He expanded upon that in his second affidavit. He reiterated that the term "Trustee’s Reserve" was not intended to be a reserve in terms of clause 1(c)(1) and clause (3) of the deed. He said:
My intention from 1983 onwards was simply to accumulate all income and the only effective way of doing this was to allocate all income in each year to ‘trustees reserve’. By treating income in this way however, I did not intend to create reserves in terms of clauses 1(c)(1) and 3 of the Deed. There was no need to allocate the income as beneficiaries’ income and so treating the income as trustee’s income and allocating it to ‘trustees reserve’ was simply the most convenient way of dealing with it.
Referring to the accounts for the year ended 31 March 1997 (which had been prepared by him but not finally completed by the time of his resignation), he deposed in his first affidavit that the "trustee’s reserve" of $154,778.07 and the "beneficiaries accounts" of $4562.50 indicated that over the years $4,562.50 of income has been allocated to beneficiaries for tax purposes whereas $154,778.07 has been treated as trustees’ income. In his second affidavit he had to modify these statements. He deposed that the $154,778.07 may not have been solely derived from income, there being arguably some capital items involved such as capital gains on the sale of a farm, freezing company shares and the Maryland Trust Partnership. He indicated too that the amount shown in the "beneficiaries accounts" was not the total amount allocated to beneficiaries over the years but rather the undrawn amounts remaining after allocations to individual beneficiaries.

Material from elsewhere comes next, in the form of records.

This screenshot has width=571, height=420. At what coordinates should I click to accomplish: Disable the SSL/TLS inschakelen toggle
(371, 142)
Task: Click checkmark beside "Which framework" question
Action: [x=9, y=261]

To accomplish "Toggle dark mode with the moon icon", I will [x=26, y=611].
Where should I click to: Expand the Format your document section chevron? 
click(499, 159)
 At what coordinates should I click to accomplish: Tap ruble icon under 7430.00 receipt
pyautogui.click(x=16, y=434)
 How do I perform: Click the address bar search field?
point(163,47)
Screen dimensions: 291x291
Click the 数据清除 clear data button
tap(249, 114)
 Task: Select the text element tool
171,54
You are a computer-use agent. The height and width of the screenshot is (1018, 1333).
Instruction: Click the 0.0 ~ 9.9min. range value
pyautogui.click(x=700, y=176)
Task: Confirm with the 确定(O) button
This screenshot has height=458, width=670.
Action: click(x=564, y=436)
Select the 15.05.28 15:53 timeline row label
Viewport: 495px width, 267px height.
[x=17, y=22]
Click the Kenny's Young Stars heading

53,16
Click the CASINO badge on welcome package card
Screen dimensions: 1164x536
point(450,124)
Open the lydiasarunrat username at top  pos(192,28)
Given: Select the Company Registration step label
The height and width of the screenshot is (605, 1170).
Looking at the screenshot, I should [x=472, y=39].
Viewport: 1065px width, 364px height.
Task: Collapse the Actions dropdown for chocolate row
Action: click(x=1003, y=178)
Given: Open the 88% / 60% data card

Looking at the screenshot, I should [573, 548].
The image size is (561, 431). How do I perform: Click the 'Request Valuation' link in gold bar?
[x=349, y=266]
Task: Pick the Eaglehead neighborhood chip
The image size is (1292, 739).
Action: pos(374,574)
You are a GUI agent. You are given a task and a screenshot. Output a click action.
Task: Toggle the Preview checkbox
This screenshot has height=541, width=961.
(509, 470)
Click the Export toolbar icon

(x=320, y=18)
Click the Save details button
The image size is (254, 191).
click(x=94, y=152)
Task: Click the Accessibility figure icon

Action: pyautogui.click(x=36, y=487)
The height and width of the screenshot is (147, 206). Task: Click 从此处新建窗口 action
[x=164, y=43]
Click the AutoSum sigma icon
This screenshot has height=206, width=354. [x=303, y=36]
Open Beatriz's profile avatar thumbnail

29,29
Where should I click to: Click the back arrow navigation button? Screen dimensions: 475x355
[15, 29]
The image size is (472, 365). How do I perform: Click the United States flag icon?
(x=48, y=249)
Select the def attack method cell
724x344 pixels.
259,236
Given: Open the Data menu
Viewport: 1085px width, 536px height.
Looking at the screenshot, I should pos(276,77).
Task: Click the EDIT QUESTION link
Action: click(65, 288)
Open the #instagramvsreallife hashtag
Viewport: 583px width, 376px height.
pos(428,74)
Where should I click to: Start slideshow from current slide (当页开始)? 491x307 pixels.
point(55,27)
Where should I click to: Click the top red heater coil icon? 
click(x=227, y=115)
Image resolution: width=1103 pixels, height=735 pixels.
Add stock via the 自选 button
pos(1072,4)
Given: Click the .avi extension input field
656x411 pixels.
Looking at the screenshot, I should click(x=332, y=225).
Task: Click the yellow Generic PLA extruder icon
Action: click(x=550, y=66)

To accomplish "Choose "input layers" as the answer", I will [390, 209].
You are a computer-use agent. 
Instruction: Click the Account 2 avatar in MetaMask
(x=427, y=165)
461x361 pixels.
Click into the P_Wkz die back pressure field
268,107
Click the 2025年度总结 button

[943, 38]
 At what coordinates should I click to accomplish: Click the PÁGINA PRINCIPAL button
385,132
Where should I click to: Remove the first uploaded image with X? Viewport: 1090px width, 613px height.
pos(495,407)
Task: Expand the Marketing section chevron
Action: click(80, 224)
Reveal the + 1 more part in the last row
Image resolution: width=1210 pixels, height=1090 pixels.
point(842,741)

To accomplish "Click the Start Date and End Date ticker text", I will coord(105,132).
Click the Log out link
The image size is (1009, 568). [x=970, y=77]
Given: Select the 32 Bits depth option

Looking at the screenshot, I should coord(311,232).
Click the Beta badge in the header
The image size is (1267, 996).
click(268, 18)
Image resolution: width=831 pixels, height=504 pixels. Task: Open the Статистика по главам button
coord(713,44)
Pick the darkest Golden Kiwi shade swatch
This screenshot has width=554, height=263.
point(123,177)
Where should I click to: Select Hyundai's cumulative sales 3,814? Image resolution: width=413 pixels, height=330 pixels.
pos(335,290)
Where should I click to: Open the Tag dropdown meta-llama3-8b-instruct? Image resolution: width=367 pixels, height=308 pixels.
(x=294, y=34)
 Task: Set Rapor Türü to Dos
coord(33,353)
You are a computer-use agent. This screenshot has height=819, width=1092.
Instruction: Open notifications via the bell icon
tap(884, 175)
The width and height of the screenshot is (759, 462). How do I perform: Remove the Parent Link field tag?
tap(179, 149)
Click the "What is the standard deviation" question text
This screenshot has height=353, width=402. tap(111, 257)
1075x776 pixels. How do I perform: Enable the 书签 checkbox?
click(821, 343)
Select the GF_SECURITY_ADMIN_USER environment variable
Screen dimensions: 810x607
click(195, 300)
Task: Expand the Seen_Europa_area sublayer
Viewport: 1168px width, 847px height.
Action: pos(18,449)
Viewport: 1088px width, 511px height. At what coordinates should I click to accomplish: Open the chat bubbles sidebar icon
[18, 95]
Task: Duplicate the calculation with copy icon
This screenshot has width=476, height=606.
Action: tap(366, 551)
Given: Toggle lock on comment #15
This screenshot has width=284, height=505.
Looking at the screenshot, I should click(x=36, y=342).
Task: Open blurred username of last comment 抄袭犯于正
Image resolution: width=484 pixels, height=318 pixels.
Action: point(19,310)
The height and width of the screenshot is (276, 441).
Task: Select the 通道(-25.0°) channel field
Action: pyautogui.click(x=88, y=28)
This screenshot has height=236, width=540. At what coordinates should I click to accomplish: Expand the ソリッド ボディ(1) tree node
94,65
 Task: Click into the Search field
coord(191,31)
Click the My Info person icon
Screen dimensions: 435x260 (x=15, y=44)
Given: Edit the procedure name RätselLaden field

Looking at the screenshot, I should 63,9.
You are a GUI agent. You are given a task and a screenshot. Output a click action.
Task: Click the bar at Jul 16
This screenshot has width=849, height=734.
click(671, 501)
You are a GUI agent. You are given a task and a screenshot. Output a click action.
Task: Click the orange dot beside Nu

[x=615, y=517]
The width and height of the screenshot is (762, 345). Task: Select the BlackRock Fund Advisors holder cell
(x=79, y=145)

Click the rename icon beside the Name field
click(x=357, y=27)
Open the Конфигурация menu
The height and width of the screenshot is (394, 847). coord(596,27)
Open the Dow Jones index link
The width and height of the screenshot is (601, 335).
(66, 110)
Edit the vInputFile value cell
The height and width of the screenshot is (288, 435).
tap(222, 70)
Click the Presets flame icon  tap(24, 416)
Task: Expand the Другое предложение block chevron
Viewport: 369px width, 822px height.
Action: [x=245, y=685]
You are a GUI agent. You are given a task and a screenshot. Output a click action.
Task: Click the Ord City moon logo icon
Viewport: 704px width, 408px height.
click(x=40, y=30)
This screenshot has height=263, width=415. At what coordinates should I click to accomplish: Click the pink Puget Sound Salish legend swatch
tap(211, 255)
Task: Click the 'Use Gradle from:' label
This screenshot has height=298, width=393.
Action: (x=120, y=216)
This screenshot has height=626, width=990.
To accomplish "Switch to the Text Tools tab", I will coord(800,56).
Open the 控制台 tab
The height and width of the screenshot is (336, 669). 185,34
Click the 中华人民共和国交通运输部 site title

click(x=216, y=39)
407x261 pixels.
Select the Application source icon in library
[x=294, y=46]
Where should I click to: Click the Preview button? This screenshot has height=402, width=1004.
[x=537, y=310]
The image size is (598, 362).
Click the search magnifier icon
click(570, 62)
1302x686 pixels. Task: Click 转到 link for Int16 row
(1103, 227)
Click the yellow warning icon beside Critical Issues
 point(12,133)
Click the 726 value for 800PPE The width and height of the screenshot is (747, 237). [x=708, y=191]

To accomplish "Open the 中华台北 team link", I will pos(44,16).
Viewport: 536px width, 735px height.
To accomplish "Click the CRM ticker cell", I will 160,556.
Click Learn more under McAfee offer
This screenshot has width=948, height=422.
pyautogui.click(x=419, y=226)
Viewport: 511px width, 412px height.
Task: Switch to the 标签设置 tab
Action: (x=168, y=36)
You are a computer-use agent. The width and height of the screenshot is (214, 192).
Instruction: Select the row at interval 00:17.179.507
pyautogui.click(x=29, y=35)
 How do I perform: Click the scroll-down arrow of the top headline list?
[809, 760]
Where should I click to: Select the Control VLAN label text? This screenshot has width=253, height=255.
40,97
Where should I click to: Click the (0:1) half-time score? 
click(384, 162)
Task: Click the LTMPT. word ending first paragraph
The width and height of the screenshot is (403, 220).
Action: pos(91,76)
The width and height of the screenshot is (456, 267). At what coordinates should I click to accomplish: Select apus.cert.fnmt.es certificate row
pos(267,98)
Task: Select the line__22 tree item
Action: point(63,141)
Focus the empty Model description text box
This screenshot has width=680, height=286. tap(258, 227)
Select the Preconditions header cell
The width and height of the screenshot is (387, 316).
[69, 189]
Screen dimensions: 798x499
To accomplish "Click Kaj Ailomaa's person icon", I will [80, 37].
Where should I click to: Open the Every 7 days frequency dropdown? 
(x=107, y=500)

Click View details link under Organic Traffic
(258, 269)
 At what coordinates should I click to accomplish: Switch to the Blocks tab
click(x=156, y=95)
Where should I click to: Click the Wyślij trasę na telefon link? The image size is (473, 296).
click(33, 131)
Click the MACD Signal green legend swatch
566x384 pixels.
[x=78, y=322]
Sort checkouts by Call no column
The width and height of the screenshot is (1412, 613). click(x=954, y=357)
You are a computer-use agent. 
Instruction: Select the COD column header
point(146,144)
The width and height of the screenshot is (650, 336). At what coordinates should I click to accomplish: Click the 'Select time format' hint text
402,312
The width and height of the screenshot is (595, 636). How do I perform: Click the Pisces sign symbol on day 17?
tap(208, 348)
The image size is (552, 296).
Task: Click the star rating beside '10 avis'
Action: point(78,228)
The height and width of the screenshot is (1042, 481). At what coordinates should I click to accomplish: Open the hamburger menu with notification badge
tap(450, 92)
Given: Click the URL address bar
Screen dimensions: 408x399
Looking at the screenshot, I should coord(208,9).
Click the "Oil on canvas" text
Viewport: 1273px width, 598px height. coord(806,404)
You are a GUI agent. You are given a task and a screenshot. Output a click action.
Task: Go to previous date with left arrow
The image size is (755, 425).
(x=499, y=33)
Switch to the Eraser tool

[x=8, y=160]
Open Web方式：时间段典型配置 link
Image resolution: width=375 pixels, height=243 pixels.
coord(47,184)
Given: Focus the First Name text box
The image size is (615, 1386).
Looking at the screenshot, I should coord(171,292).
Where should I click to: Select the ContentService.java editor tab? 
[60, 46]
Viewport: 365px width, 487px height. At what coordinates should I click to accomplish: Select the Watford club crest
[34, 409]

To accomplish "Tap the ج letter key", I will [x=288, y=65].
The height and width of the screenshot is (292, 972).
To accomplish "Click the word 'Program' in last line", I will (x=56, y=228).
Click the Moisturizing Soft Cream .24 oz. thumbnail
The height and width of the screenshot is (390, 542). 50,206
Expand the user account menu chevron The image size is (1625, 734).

In Mr. O’Dea’s second affidavit, he deposed that he had never recorded any formal decisions relating to allocations of income, appointments, retentions, reserves and/or appropriations of income to capital as that was not standard practice at the time he was trustee. He also said that, although he prepared all the annual accounts, he never formally adopted them but provided them to Mr. Fitzgerald and, after his death, to Mrs. Fitzgerald who ran the Trust on a day-to-day basis. Discussion on the accounts would take place and alterations would possibly be made, after which Mr. O’Dea would attend to the tax returns. He deposed that there "was no formal acceptance of the accounts by anyone however". He also said that, during his time as trustee, he never made a careful distinction between capital and income as he had never focused upon the distinction between the capital beneficiaries and the income beneficiaries of the Trust.
There was also before the High Court a joint affidavit of Mrs. Kiser, Mrs. Mills and Mrs. Buhler, the three beneficiaries who support the interpretation of the deed contended for by the current Trustees. This affidavit dealt with the $15,000 distributions referred to above. It also set out their understanding of the terms of the Trust. They deposed that they had all understood as they were growing up that they were all discretionary beneficiaries, as opposed to having an equal interest in the trust property. They said that they were led to believe by their mother and father that there was a possibility that they could at any time be excluded form the Trust. We note at this point that what the beneficiaries understood to be the position is irrelevant to the interpretation of the trust deed.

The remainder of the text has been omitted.